Today our second day on the ground in Ethiopia. Yesterday we had the chance to meet with Aschalew Abebe, the local leader that Help One Now partners with in this country. We’ve all been blown away by Aschalew . . . he is hilarious and brilliant and full of experience. He holds a master’s degree in community development and is passionate about child welfare. He talked about what he believes to be best practice for vulnerable kids, and so much of what he said resonated with me.

Achalew has been involved in running a children’s home for many years. He quickly became discouraged as he watched local families bringing their kids to the orphanage in search of a better life for them. He also become discouraged as he watched children becoming orphans because their parents were unable to get help. He decided to do things differently.

Achelew believes that orphanages should be a triage situation, and that children should be cared for in families whenever possible. To this end, the children’s home he works with holds the value that kids should not spend longer than 18 months in an orphanage. The value for orphan care is as follows:

  1. If possible, seek reunification within the birth family.
  2. If reunification is not possible, seek an adoptive family within Ethiopia.
  3. Work to prevent orphans by resourcing families before abandonment or parental death happens.

This last part, the prevention part, is the focus of our trip. Help One Now wants to prevent children from being orphaned in the first place by resourcing at-risk families to keep their children. Aschelew grew tired of watching local families abandon their kids in his community, so he identified 150 of the most at-risk families in Gunchire in an attempt to provide support for families at the brink of “poverty orphans.” A year ago, Birkenesh’s family was one of the first in the program. Today, we sat in her living room as she shared how this program has changed her life.


Today, Birkenesh has all of her children living with her. They can now eat every day.

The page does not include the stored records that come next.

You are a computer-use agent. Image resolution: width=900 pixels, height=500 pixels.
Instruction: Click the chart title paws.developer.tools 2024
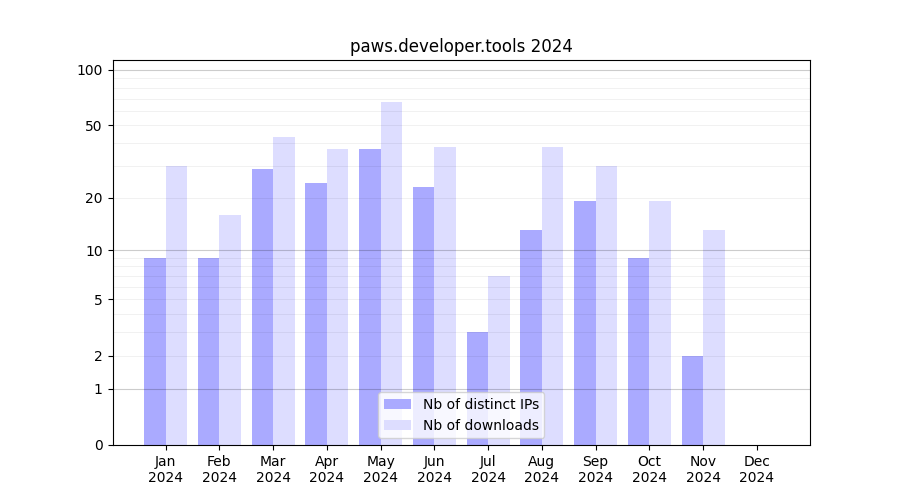point(461,46)
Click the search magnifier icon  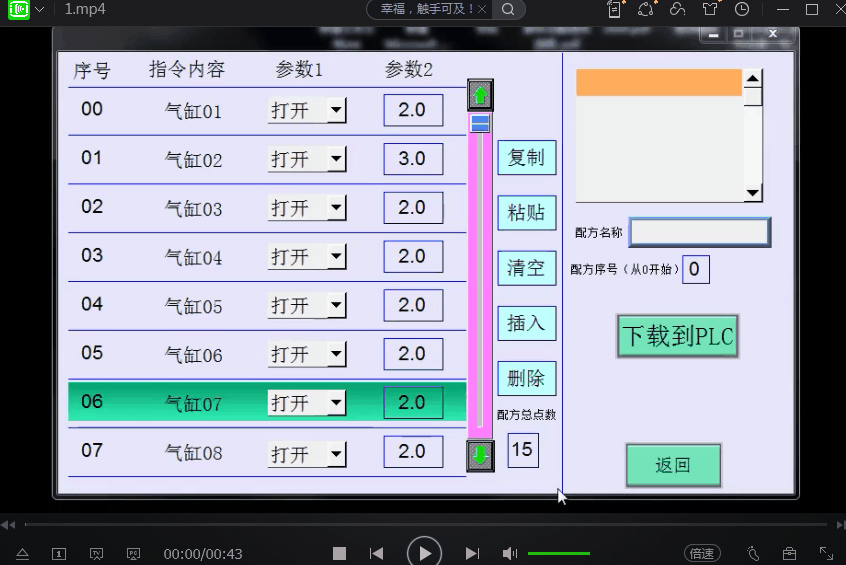click(x=508, y=10)
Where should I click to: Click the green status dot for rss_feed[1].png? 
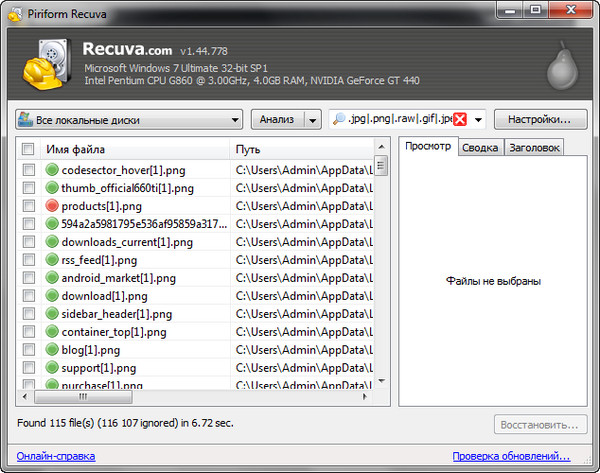53,260
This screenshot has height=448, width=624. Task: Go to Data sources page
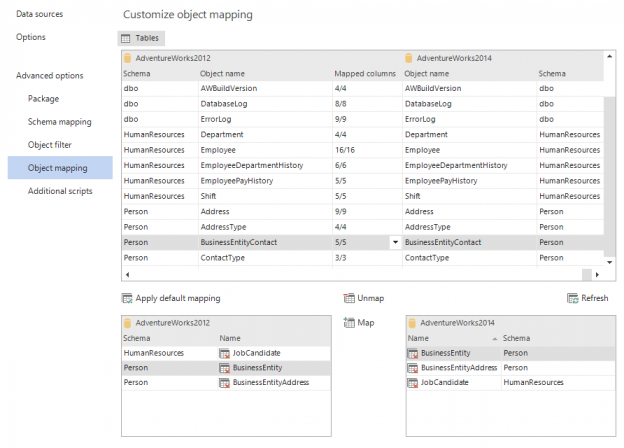(x=39, y=14)
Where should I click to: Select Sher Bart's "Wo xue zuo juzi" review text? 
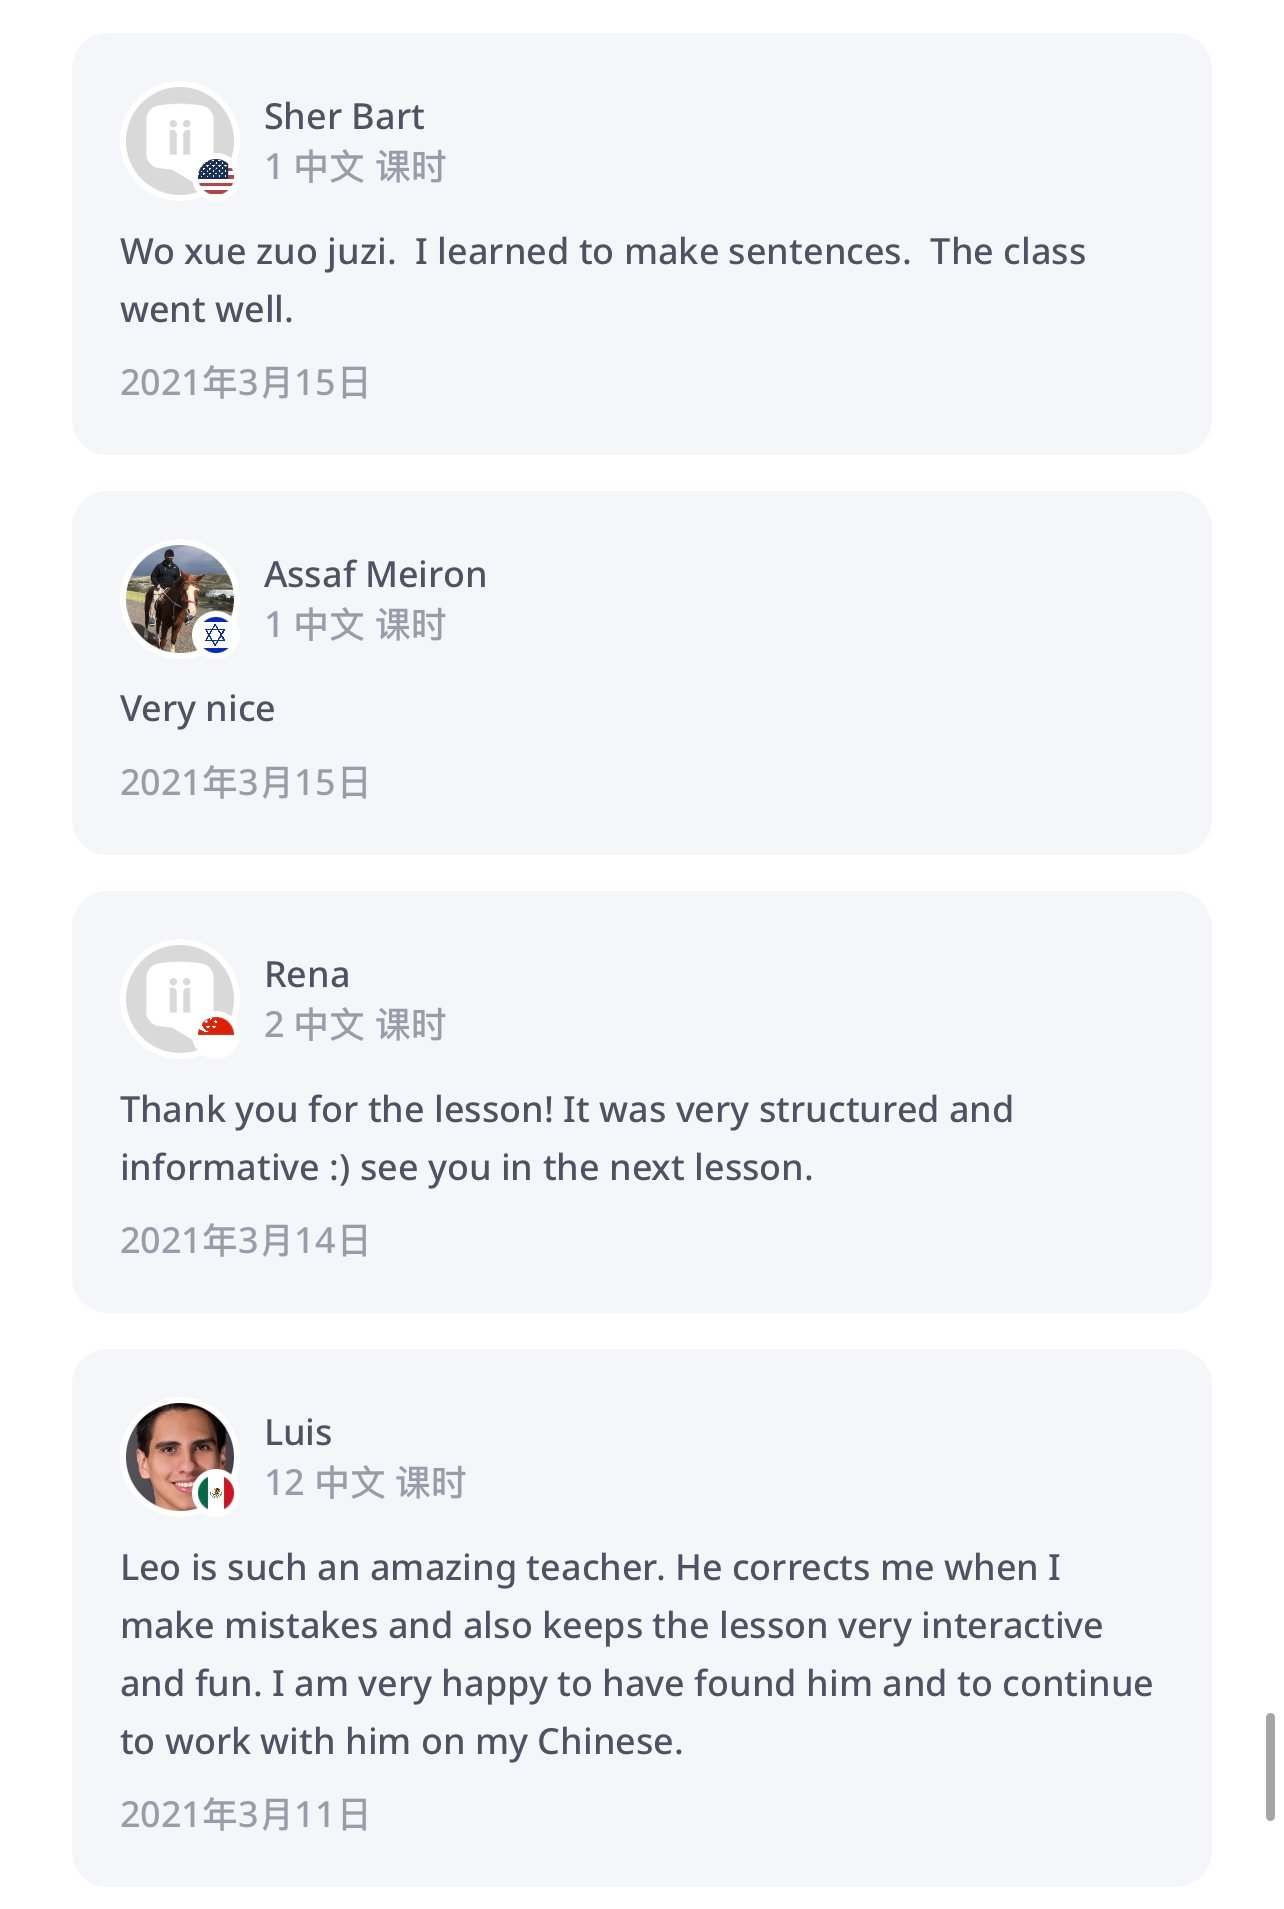pos(602,280)
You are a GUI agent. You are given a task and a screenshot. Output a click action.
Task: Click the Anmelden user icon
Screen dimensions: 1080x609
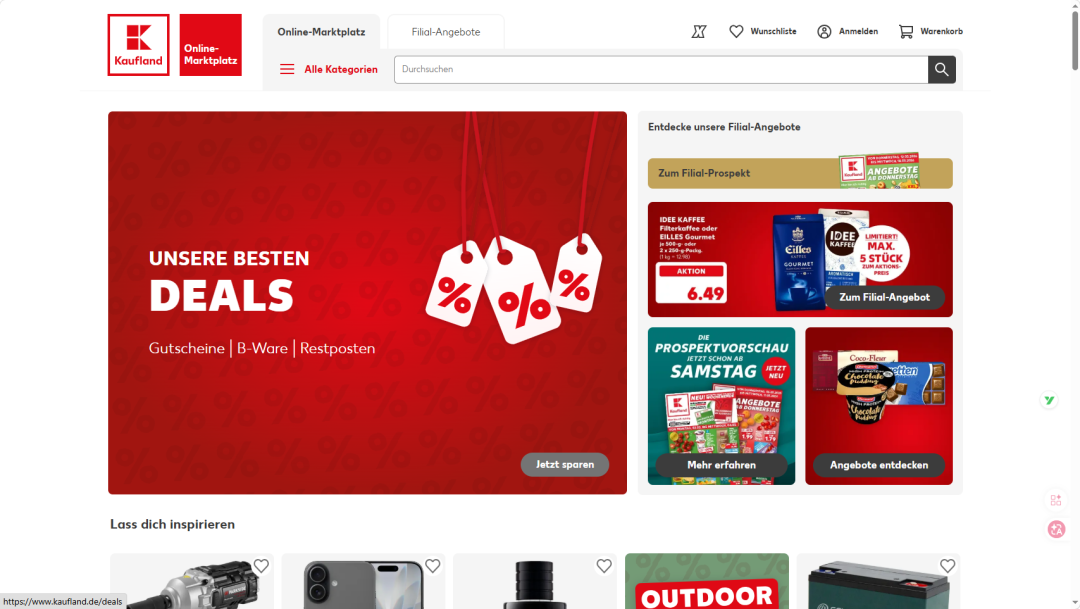click(824, 32)
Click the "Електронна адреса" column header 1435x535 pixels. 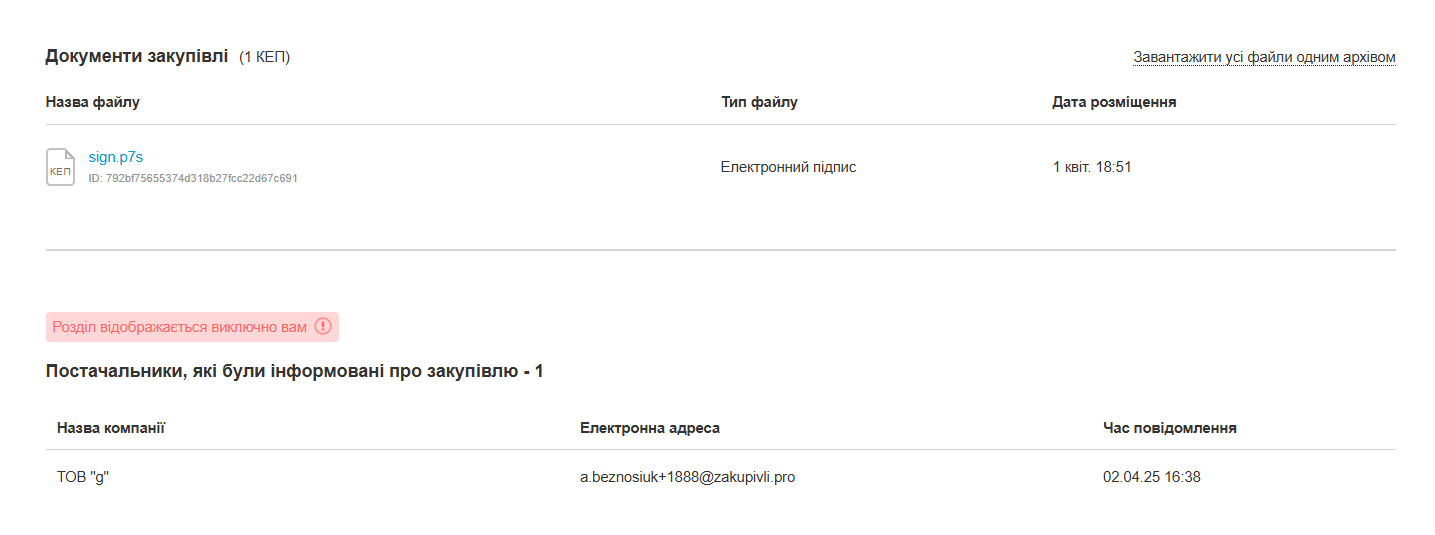pos(649,428)
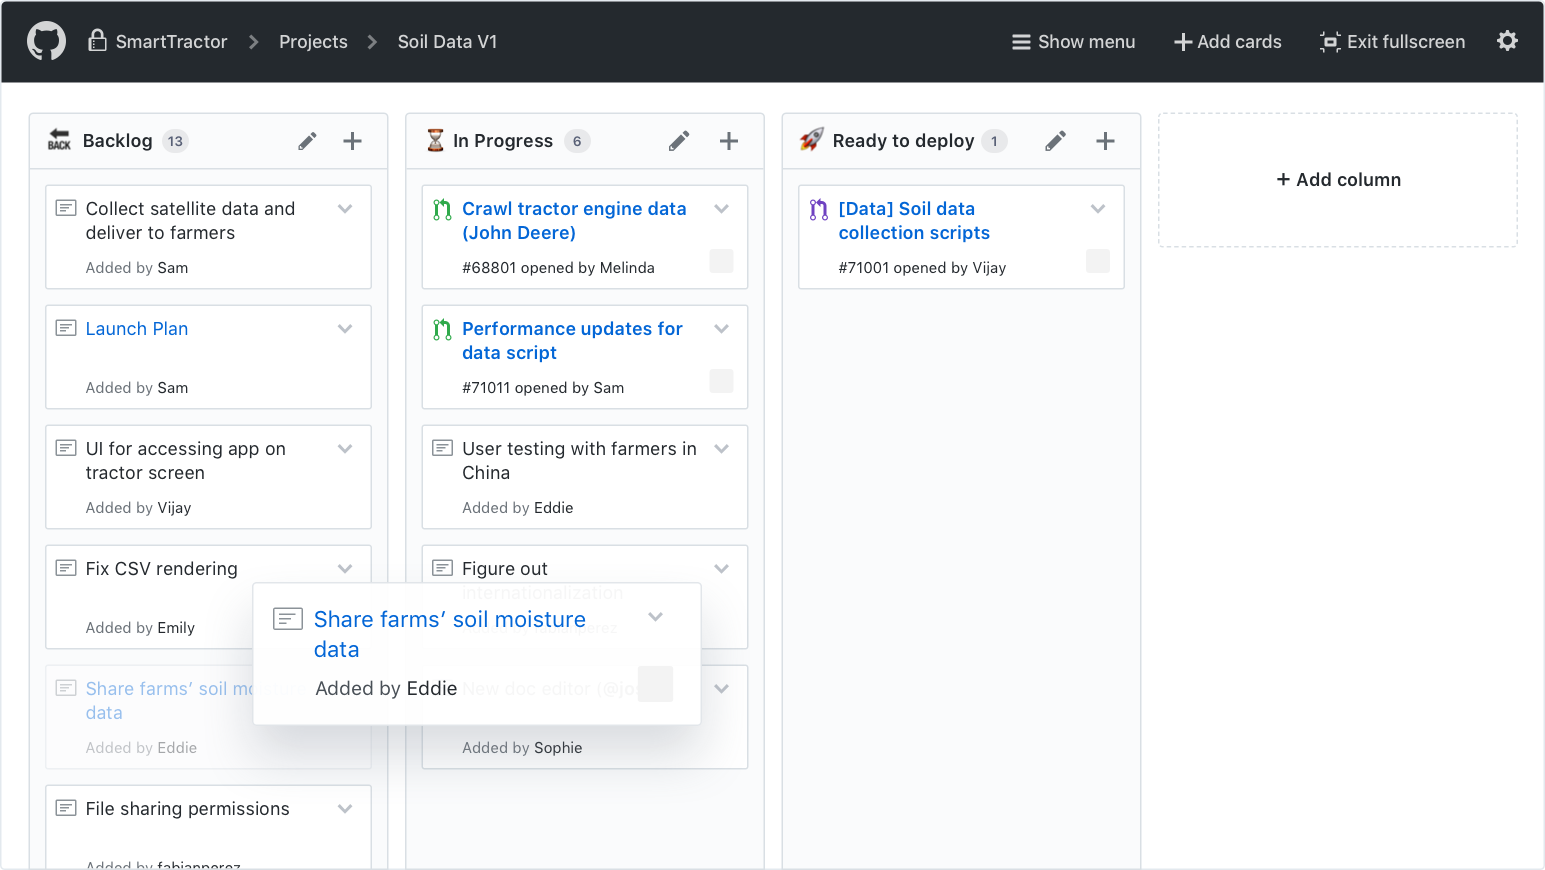
Task: Click Exit fullscreen in the top bar
Action: (x=1392, y=41)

She has no fears that she will need place one of her children in an orphanage for their survival. She has received training in business and a loan to start her own shop, where she and her daughter now work. She has a milk cow and received agricultural training and help with creating her own garden. She is receiving ARV meds, and she reports that her community is now welcoming to her since there has been more education on HIV/AIDS.


She is emphatic about how this help has changed her life . . . so much so that she tears up as she thanks us. We tell her that we think she is brave and amazing, and we mean it.

When Help One Now first started working with Ethiopia, they had a value to serve orphans . . . but they now realize that a vital step in orphan care is orphan prevention. There are so many families like Birkenesh’s in this region . . . so many families on the brink. So many mothers making hard decisions. So many children being separated from their families because of poverty.

Help One Now has been the difference between being an orphan and a daughter for Birkenesh’s children.


In the next few days, we will be learning more about how Help One Now is assisting families and preventing poverty orphans. We’ll also be meeting with a few more families eager to share their stories.

To read more about the trip and to sponsor a family, click here. You can also follow our hashtag on twitter and instagram at #lovehope.

Photos by Ty Clark and Scott Wade.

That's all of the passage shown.